Il y a maintenant une synagogue dans un pays arabe

Une communauté juive de Dubaï vient d’ouvrir la première synagogue des Émirats arabes unis. Cet événement montre que les attitudes à l’égard d’Israël s’assouplissent dans la région.

Les juifs font du commerce depuis des siècles dans le monde arabe, mais la plupart en ont été expulsés, ou ont émigré lorsque Israël a été fondé en 1948. L’ouverture de cette synagogue est donc symbolique du réchauffement des relations entre Israël et les différents états arabes.

Une communauté juive de moins en moins secrète

Au départ, il ne s’agissait que d’une villa dans un quartier calme, qui avait été louée il y a 3 ans par un groupe de juifs actifs dans les secteurs dubaïotes de la finance, du droit, de l’énergie et des diamants. Ils y avaient installé un local pour la prière, une cuisine cacher, et quelques chambres pour les visiteurs ou les membres de la communauté qui ne conduisent pas le jour du sabbat.

Les pratiquants qui fréquentent cette synagogue ont pendant longtemps demandé à leurs proches ou visiteurs de ne pas révéler l’endroit où elle était située, et de ne pas évoquer ses activités. Aux Émirats arabes unis, la majorité des gens  sont pro-palestiniens, et considèrent le rapprochement avec Israël comme une trahison. Mais la nouvelle tolérance du gouvernement pousse de plus en plus de juifs à s’enhardir à vivre ouvertement leur foi. La synagogue n’a pas encore de rabbin, mais lors des jours de sabbat et des fêtes religieuses, quelques douzaines des 150 membres de la communauté juive dubaïote se retrouvent dans cette villa pour prier ensemble. 

Israël n’est plus le plus grand ennemi de l’Arabie saoudite et des Emirats arabes unis

En Arabie Saoudite et aux Émirats arabes unis, on considère désormais que l’Iran est un plus grand ennemi que l’État juif. En conséquence, ces pays ont conclu une sorte d’alliance informelle avec Israël, ce qui a permis de remettre en cause des interdits persistants.

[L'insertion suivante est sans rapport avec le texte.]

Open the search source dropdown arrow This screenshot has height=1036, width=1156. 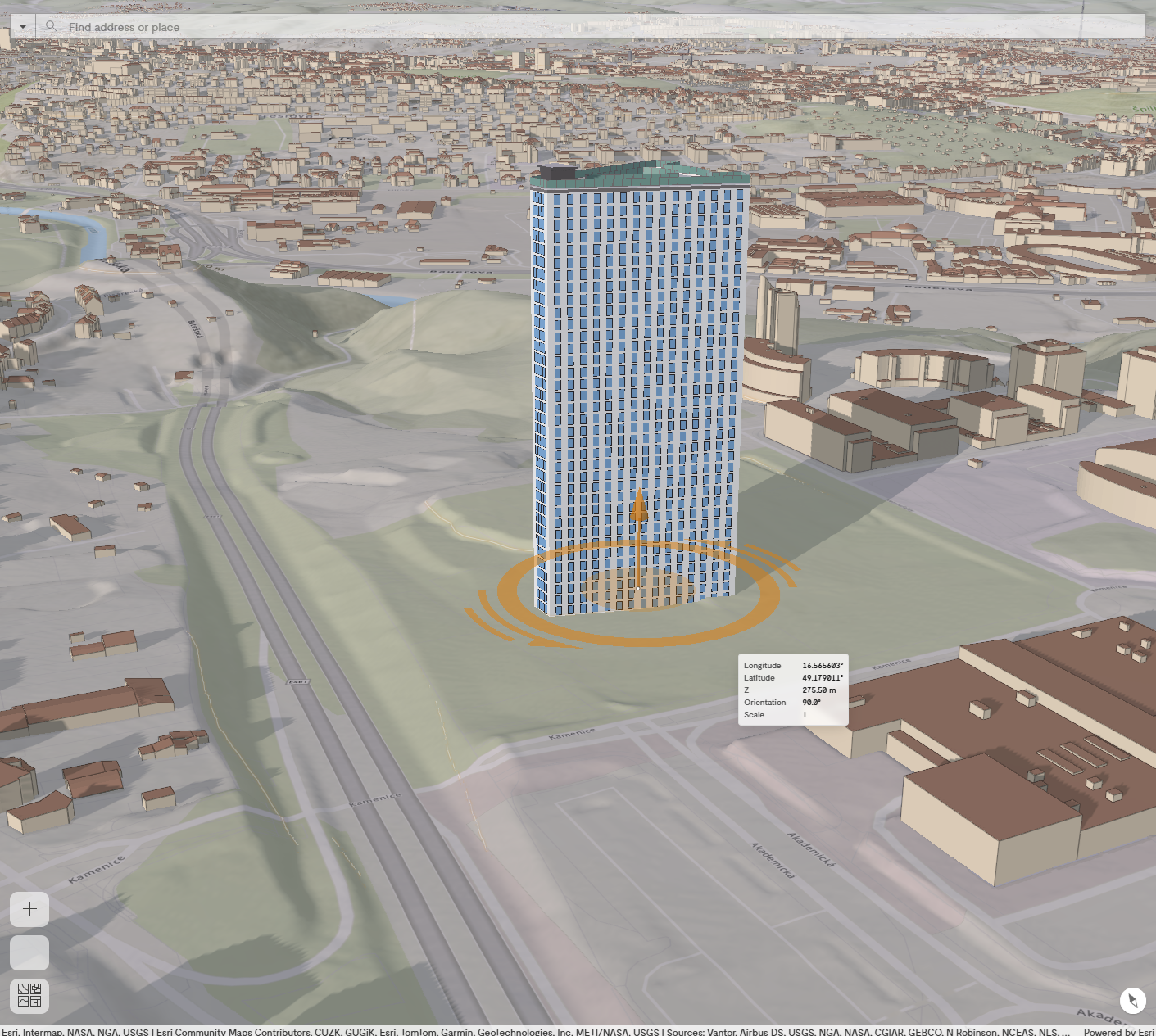pyautogui.click(x=23, y=27)
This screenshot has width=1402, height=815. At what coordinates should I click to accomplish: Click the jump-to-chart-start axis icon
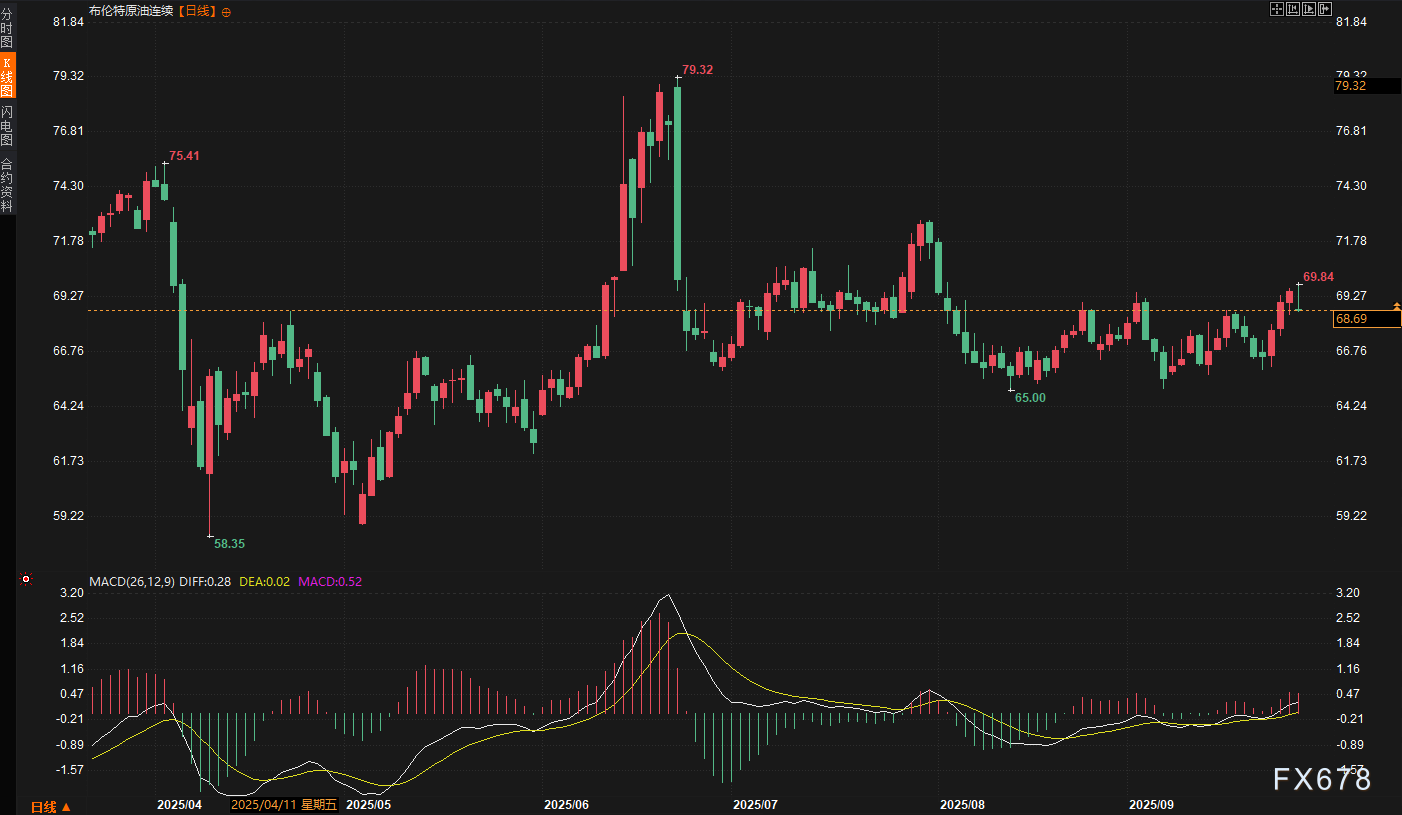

Dans une interview qu’il a donnée à The Atlantic au mois d’avril, le prince héritier d’Arabie saoudite, Mohammed ben Salmane, a ainsi indiqué que le peuple juif avait le droit de posséder sa propre patrie, Une déclaration d’autant plus remarquable, que jusqu’alors, le pays n’avait jamais reconnu officiellement Israël.

Le président américain, Donald Trump, cherche à négocier un accord de paix, et exhorte ses alliés arabes à négocier avec les palestiniens et Israël pour résoudre leurs conflits. Au mois d’octobre, le premier ministre israélien, Benjamin Netanyahou, s’est rendu au sultanat d’Oman, tandis que 2 des ministres de son gouvernement se sont déplacés quelques jours plus tard aux Émirats arabes unis.
Et lorsque le Prince saoudien Mohammed ben Salmane a fait l’objet d’un opprobre international quand on l’a accusé d’avoir commandité le meurtre du journaliste Jamal Khashoggi, le premier ministre israélien a ouvertement prie sa défense.

Un ministre de la Tolérance aux Emirats arabes unis

Les Émirats arabes unis, qui cherchent à exploiter tout leur potentiel de croissance, sont particulièrement désireux de donner l’image d’un pays ouvert, et ont supprimé certaines restrictions qu’ils avaient imposées aux religions autres que l’islam.

Au mois de novembre, le pays a nommé le Cheikh Nahyan ben Moubarak ministre de la Tolérance. Ce dernier a soutenu un « sommet de la tolérance mondiale », qui accueillit 1200 musulmans, chrétiens, hindous, juifs et des adeptes d’autres religions. « Le pluralisme doit devenir une force créative et positive pour le développement et la stabilité », a déclaré le ministre à cette occasion.